MacGyver, do you have a job or a wife? Or do you just build shit? I have some duct tape and gum- doin the Big Ditch- what else should I take? I am so jealous.



Chip said:


> Good points, the result of experience.
> 
> I've got an Integral Designs SIL shelter (shaped tarp) that packs small— kept me dry on the way to Milford Sound, NZ, with rain all night, every night. But for cold weather I like a bivy sac, at times with a teeny little SIL tarp pitched over my head, so I can sit up to read, cook, etc.
> 
> ...


----------



## milo (Apr 21, 2004)

*.....you forgot a most important piece of gear.......*

....am i the only boater who carries a lightweight fleecy pillow case....then just put an airbag inside.....keep the hose handy so you can adjust the "pillow".....makes a huge diff in how i sleep....i also bring valerian root capsules....just in case you are starting to NOT sleep.....they work, with no ill effects next day.....feeling not rested or tired will catch up to you on harder shit.....also i bring a snake bite kit if applicable.....don't know if anybody stated this either but,......try to keep all the heavyshit closest to you seat...the boat willl behave better...jrranger420cb...


----------



## Chip (Apr 7, 2007)

New Jersey Surfer said:


> MacGyver, do you have a job or a wife? Or do you just build shit? I have some duct tape and gum- doin the Big Ditch- what else should I take? I am so jealous.

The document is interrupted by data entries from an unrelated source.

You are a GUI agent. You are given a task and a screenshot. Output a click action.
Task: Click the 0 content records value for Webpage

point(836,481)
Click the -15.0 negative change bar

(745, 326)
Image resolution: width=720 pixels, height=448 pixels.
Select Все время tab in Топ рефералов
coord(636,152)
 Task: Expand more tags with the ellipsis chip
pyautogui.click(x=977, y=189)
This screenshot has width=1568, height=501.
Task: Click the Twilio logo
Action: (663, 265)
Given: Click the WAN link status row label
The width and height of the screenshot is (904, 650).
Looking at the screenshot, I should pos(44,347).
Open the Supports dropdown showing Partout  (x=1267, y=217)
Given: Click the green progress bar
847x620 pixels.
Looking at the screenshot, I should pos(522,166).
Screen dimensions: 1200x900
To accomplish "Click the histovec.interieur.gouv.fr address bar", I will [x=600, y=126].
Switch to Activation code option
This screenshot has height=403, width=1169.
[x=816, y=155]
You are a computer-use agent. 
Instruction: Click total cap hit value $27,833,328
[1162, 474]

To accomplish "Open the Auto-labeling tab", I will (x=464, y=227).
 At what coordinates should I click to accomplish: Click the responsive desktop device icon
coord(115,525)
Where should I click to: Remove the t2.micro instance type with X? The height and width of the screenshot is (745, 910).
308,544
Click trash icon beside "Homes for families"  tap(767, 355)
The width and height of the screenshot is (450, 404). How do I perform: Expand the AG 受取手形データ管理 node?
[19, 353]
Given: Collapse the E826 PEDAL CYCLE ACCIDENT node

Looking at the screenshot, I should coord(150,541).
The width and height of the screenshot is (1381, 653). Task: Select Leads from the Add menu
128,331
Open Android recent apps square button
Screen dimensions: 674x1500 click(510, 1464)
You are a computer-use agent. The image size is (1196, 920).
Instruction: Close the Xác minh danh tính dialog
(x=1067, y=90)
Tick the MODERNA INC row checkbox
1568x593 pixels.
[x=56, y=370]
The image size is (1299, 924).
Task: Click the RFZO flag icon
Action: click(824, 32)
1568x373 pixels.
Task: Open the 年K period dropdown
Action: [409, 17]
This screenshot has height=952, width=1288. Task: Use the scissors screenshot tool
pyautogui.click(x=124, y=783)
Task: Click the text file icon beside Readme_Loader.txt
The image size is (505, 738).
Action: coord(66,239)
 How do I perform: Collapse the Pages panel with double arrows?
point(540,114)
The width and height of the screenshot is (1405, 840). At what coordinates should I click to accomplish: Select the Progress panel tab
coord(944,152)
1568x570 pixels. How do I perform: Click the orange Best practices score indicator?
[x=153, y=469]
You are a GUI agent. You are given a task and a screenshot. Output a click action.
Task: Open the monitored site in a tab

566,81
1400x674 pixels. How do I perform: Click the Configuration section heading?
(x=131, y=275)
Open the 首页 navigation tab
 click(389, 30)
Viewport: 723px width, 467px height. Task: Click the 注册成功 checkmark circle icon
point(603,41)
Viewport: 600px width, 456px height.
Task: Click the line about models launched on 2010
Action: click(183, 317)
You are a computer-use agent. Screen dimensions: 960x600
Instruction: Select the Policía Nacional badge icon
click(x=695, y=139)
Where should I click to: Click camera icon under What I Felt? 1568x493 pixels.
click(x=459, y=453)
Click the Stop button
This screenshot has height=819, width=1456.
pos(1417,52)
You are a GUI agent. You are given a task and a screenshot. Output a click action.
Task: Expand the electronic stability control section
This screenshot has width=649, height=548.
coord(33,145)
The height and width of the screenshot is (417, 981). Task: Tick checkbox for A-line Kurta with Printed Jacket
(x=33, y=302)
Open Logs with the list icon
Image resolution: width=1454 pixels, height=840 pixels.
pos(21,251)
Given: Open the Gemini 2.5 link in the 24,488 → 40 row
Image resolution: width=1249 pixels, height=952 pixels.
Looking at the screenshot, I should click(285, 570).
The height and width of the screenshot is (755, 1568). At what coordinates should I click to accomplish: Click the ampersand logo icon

I work at home— writer/editor— and tinkering is my relief from pounding a keyboard. Having worked on outdoor books, I've tested and reviewed lots of gear, and enjoy playing with stoves and boat frames, etc. (and writing about it, obviously). 

I've heard of MacGyver (TV show?) don't get it otherwise. Don't watch TV— maybe why I have time to build frames. 

cheers,
Chip


----------



## caseybailey (Mar 11, 2008)

Randaddy said:


> Overnight = cases of beer.
> 
> You just did a long day trip with a nap.


Day trips without beer????? And you call yourself a rafter? Blasphemy I say!


----------



## spartankayaker (Aug 28, 2006)

*Thanks for the Info*

Thanks to everyone who responded... I really appreciate it!


----------



## Randaddy (Jun 8, 2007)

caseybailey said:


> Day trips without beer????? And you call yourself a rafter? Blasphemy I say!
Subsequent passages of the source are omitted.